# To be done
a: In the mailing-list message on hung backends, which query does pg_stat_activity show for the autovacuum process with pid 7105?
b: Write the next part of the mailing-list message on hung backends, picking up after its final line.

# Document
>>>>
Re: hung backends stuck in spinlock heavy endless loop

From: Andres Freund <andres(at)2ndquadrant(dot)com>
To: Merlin Moncure <mmoncure(at)gmail(dot)com>
Cc: Tom Lane <tgl(at)sss(dot)pgh(dot)pa(dot)us>, Peter Geoghegan <pg(at)heroku(dot)com>, PostgreSQL-development <pgsql-hackers(at)postgresql(dot)org>
Subject: Re: hung backends stuck in spinlock heavy endless loop
Date: 2015-01-14 15:30:23
Message-ID: 20150114153023.GS5245@awork2.anarazel.de
Views: Raw Message | Whole Thread | Download mbox | Resend email
Thread:
Lists: pgsql-hackers

On 2015-01-14 09:22:45 -0600, Merlin Moncure wrote:
> On Wed, Jan 14, 2015 at 9:11 AM, Andres Freund <andres(at)2ndquadrant(dot)com> wrote:
> > On 2015-01-14 10:05:01 -0500, Tom Lane wrote:
> >> Merlin Moncure <mmoncure(at)gmail(dot)com> writes:
> >> > On Wed, Jan 14, 2015 at 8:41 AM, Tom Lane <tgl(at)sss(dot)pgh(dot)pa(dot)us> wrote:
> >> >> What are the autovac processes doing (according to pg_stat_activity)?
> >>
> >> > pid,running,waiting,query
> >> > 7105,00:28:40.789221,f,autovacuum: VACUUM ANALYZE pg_catalog.pg_class
> >
> > It'd be interesting to know whether that vacuum gets very frequent
> > semaphore wakeups. Could you strace it for a second or three?
>
> for 30 seconds+ it just looks like this:
> mmoncure(at)mernix2 ~ $ sudo strace -p 7105
> Process 7105 attached
> semop(5701638, {{4, -1, 0}}, 1

Ok. So that explains why it's not interruptible.

> all of other processes are yielding out of the spinlock, for example:
> select(0, NULL, NULL, NULL, {0, 1408}) = 0 (Timeout)

Note the above isn't the spinlock, it's the process's semaphore. It'll
only get set if the refcount ever indicates that nobody but autovac is
holding the lock.

> > How did this perform < 9.4?
> this is a new project. However, I can run it vs earlier version.
<<<<
# Target position records
>>>>
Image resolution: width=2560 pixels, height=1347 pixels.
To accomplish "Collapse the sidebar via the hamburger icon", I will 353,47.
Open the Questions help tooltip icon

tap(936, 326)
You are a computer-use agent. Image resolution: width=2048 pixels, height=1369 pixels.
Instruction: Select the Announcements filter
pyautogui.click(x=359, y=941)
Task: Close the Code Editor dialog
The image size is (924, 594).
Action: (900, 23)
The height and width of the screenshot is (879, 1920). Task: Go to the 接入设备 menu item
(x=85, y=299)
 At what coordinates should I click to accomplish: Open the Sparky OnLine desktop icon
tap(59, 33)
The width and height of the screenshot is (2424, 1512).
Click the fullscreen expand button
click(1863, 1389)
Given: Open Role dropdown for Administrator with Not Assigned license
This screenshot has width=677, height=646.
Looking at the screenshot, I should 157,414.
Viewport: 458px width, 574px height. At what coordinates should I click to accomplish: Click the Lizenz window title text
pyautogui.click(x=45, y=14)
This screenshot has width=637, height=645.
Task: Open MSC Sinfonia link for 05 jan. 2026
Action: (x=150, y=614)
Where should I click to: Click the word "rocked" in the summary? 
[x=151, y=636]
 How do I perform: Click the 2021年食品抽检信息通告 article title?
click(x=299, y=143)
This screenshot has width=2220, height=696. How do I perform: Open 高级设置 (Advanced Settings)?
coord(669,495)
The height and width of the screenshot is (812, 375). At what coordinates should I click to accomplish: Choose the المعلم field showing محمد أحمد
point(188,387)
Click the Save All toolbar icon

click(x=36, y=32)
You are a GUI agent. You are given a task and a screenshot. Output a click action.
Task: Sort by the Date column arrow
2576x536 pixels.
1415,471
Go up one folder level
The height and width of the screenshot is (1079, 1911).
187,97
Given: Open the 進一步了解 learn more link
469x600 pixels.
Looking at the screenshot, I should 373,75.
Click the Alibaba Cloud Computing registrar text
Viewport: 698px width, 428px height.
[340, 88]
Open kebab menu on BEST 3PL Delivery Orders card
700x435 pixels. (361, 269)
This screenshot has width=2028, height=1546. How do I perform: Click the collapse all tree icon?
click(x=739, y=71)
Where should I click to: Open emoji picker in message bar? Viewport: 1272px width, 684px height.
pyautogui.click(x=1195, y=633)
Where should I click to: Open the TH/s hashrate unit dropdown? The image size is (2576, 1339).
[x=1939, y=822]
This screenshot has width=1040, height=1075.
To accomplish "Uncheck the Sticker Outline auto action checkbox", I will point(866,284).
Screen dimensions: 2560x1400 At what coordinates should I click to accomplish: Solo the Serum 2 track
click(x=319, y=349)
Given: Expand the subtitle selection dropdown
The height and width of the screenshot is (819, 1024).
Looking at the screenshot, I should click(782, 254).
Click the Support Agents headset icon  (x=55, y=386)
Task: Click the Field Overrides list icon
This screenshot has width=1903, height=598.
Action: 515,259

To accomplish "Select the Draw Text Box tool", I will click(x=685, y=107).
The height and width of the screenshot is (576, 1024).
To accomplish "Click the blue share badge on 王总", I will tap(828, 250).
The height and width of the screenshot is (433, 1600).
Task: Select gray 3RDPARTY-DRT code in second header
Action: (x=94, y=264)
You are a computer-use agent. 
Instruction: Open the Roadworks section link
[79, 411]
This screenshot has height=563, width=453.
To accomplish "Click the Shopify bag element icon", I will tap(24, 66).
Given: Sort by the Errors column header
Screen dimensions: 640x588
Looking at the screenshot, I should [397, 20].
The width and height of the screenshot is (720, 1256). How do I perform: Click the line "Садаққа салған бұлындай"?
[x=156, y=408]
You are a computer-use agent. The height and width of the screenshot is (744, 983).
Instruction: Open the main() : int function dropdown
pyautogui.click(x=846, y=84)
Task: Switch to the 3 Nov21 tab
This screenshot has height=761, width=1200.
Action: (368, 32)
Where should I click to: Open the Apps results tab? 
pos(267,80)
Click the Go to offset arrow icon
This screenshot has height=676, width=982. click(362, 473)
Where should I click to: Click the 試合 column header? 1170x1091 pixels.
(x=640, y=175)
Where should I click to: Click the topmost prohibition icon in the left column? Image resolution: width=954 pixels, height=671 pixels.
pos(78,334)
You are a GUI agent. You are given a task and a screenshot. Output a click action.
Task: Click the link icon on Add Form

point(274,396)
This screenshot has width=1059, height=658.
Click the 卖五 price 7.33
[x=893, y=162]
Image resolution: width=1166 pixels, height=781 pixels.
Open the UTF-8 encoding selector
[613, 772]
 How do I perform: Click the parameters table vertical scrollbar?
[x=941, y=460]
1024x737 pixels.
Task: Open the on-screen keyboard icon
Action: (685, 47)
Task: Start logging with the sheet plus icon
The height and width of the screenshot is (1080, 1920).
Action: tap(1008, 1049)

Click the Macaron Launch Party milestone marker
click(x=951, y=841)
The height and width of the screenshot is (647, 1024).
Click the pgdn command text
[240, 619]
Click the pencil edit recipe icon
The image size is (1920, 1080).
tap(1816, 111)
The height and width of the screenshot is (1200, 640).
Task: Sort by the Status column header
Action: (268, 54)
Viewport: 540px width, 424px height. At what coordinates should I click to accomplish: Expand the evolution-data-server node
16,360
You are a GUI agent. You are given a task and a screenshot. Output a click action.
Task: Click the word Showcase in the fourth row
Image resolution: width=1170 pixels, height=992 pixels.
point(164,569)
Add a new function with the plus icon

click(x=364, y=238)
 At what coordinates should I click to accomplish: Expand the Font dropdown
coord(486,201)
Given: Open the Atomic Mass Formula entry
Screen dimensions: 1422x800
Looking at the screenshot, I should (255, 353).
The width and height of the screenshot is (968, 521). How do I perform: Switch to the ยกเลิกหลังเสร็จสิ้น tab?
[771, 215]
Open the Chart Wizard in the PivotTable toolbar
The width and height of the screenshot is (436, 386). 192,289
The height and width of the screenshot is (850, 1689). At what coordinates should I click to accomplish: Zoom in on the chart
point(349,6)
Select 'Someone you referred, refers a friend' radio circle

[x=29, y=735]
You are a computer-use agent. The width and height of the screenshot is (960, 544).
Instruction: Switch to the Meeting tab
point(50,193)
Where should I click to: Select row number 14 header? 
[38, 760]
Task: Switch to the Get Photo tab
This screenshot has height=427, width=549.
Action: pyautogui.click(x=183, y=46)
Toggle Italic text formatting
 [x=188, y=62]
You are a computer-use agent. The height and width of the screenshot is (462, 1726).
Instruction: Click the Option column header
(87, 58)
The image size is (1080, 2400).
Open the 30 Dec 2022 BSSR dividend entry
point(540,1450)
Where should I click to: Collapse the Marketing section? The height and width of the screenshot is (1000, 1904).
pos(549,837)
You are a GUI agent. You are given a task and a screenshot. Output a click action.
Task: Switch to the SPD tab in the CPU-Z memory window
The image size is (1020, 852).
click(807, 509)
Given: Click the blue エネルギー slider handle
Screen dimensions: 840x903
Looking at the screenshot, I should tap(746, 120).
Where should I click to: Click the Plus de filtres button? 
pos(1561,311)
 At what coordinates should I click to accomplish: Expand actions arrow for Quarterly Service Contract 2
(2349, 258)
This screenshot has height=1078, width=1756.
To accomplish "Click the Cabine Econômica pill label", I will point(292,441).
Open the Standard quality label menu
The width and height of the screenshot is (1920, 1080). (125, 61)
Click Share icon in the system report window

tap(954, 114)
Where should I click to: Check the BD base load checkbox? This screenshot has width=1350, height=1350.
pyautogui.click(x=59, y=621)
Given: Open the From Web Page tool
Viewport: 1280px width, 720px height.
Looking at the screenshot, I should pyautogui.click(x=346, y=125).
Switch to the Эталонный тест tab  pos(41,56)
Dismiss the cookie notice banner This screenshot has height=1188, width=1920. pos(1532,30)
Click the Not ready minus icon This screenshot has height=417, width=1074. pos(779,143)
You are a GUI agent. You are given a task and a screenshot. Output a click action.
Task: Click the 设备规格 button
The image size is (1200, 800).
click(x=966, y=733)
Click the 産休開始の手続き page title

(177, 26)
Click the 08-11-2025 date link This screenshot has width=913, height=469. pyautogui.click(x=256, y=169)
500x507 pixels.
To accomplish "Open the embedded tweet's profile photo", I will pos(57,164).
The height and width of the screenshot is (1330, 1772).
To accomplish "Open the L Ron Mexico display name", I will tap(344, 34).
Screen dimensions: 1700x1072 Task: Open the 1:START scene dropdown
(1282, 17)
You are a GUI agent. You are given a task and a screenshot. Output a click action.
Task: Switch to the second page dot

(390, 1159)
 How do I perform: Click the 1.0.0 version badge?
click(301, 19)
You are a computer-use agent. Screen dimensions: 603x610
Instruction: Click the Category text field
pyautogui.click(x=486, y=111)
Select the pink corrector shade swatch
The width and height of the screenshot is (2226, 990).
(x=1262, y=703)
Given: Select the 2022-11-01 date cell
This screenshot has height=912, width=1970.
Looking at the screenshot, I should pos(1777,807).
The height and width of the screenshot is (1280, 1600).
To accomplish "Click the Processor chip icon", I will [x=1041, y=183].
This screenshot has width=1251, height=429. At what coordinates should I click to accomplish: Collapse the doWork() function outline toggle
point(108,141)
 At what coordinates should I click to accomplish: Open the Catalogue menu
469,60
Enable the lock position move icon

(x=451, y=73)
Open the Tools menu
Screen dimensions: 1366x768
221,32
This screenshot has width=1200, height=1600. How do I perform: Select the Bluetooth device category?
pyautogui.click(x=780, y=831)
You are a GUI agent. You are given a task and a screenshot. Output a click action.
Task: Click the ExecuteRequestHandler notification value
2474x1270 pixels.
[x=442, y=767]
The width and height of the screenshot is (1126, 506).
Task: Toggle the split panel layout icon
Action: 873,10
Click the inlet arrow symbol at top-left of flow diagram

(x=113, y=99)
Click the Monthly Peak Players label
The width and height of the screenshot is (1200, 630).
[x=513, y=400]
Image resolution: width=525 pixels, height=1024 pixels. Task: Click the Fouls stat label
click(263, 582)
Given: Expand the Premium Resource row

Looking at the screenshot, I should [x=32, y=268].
<<<<
# Answers per task
a: autovacuum: VACUUM ANALYZE pg_catalog.pg_class

b:
>
> Can you guess how many times these dynamic
> > statements are planned? How many different relations are accessed in the
> > dynamically planned queries?
>
> only once or twice, and only a couple of tables.

Hm. Odd. The first -g profile seemed to indicate a hell of a lot time
was spent in LWLockRelease() - indicating that there's actually
progress. Later profiles/backtraces were less clear.

If you gdb in, and type 'fin' a couple times, to wait till the function
finishes, is there actually any progress? I'm wondering whether it's
just many catalog accesses + contention, or some other
problem. Alternatively set a breakpoint on ScanPgRelation() or so and
see how often it's hit.

> I can send the code off-list if you guys think it'd help.

Might be interesting.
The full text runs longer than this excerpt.